### Problem statement
Where the line containing "Viewport: 540px width, 368px height." appears, start copying; continue through the last line below and copy nothing else.

### Material supplied
***
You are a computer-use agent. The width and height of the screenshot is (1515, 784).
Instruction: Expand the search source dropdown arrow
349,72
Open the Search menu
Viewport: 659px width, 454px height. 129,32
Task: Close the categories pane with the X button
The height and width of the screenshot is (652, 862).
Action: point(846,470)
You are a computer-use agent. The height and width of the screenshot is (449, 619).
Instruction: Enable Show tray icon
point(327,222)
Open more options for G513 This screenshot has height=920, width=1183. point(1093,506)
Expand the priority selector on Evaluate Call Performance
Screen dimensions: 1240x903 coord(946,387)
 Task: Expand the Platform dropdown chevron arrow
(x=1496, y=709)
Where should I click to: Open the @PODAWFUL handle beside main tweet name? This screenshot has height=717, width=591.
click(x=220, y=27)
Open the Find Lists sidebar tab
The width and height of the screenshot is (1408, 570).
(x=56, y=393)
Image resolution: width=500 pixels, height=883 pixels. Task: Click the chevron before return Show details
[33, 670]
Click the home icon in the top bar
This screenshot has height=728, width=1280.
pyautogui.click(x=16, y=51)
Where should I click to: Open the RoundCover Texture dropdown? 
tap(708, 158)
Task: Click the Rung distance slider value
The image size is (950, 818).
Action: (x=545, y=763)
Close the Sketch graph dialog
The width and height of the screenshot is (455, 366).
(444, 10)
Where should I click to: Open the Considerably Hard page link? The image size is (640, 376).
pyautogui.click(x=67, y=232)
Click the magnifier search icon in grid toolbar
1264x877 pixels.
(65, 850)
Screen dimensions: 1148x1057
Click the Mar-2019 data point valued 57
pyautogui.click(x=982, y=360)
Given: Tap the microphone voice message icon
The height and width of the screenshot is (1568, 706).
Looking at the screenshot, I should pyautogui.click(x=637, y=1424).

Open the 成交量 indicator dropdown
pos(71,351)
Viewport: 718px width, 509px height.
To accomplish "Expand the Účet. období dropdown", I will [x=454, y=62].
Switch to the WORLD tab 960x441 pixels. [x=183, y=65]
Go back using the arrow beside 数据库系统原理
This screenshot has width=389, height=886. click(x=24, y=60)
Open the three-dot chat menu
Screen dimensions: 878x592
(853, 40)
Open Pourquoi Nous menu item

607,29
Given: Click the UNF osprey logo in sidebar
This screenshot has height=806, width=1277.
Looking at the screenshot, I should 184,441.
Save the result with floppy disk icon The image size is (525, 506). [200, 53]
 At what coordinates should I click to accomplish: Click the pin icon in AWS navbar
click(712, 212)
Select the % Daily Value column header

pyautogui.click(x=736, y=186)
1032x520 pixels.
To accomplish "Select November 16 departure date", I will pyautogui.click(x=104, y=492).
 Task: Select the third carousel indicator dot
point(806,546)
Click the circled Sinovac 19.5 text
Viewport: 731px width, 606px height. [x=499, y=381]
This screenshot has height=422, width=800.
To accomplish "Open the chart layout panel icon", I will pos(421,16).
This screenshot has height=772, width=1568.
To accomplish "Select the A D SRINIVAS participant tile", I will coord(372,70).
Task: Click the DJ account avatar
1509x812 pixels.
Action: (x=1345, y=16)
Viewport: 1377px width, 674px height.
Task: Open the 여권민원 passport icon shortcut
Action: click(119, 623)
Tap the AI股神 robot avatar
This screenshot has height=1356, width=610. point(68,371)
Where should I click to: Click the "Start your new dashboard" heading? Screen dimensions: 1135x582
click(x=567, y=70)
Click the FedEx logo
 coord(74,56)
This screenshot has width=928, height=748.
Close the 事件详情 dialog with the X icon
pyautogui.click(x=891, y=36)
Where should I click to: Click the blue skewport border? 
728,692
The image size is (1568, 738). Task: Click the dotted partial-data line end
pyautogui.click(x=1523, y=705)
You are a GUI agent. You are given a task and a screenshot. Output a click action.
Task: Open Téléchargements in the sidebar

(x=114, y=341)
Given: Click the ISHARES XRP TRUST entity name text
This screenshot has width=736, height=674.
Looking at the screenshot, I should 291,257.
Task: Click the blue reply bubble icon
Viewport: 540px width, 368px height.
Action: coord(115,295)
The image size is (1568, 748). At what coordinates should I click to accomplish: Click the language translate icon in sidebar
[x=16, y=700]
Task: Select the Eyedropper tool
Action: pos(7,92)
***
### Answer for this exercise
Viewport: 540px width, 368px height.
Action: coord(115,295)
The image size is (1568, 748). At what coordinates should I click to accomplish: Click the language translate icon in sidebar
[x=16, y=700]
Task: Select the Eyedropper tool
Action: pos(7,92)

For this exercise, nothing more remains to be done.